Regarding the procedure, this patient underwent an abdominal myomectomy only after a complete abdominal survey and frozen section confirmed benign pathology. Tuberculosis was ruled out, but malignancy is estimated to account for 7% of abdominal ascites.16 It was important to the patient to preserve her fertility as she was nulliparous. However, if the patient did not wish to conserve fertility or if the frozen pathology revealed a malignancy, it was discussed with the patient preoperatively that a total abdominal hysterectomy would be indicated. Postoperatively, we believe that follow-up should include serial exams and repeat imaging up to one year to ensure resolution of the ascites.
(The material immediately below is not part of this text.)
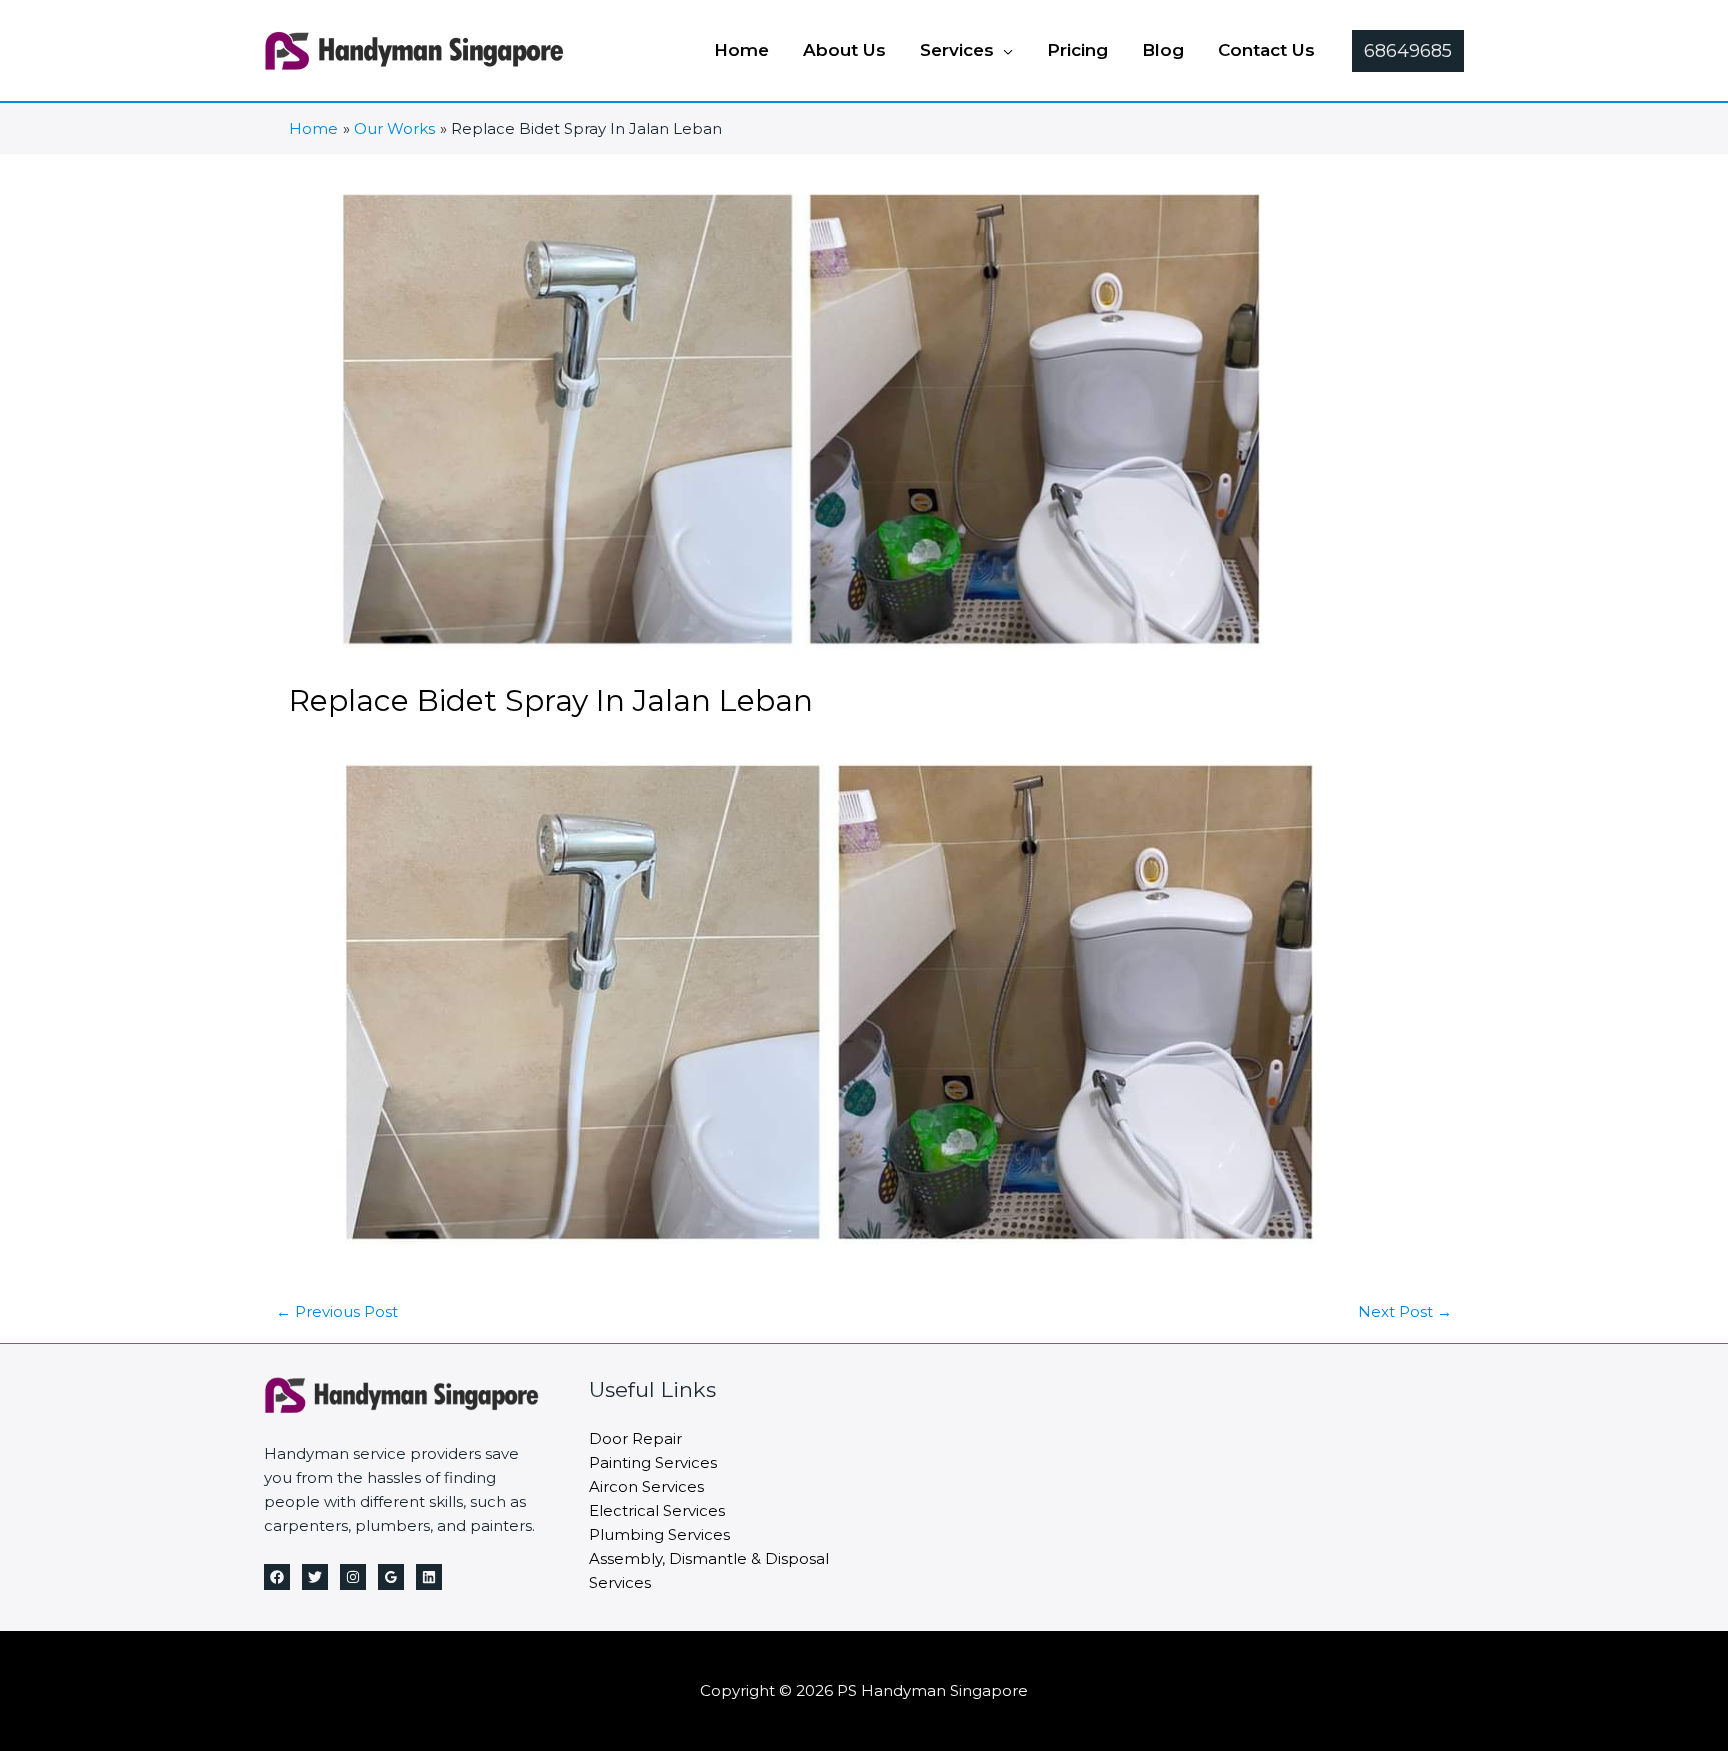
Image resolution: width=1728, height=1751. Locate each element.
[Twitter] (315, 1577)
The CA-125 level was evaluated as it is often elevated in Meigs, Pseudo-Meigs’, and Pseudo-pseudo Meigs’ syndromes. It is hypothesized to be a result of the peritoneal irritation and secretion from mesothelium cells rather than a malignancy.17 Although it is widely used as a biomarker for ovarian cancer, it can also be elevated in other conditions such as peritoneal disease, benign tumors, non-ovarian malignancies, and endometriosis.18–22 Our patient did not have any initial elevation, and thus we did not trend the CA-125 levels in this patient.23

Conclusion

Though rare, Pseudo-Meigs’ syndrome is a disease with variants that should also be considered in the differential of abdominal pain and leiomyomas with ascites. Surgical management should be offered and may be curative.

Acknowledgments

None.

Institutional review board status: The Flushing Hospital Medical Center IRB has determined that this paper represents a case report, which does not require IRB review per the institutional guidelines. The requirement for written informed consent for the manuscript reporting clinical research on human subjects was waived by the IRB.

Précis: Variants of Pseudo-Meigs’ syndrome exist which should be considered in the differential of abdominal pain and leiomyomas with ascites, and surgical management should be offered.

Funding

None.

Conflicts of interest

There is no financial support to disclose at this time. The authors whose names are listed immediately above certify that they have no affiliations with or involvement in any organization or entity with any financial interest (such as honoraria; educational grants; participation in speakers’ bureaus; membership, employment, consultancies, stock ownership, or other equity interest; and expert testimony or patent-licensing arrangements), or non-financial interest (such as personal or professional relationships, affiliations, knowledge or beliefs) in the subject matter or materials discussed in this manuscript.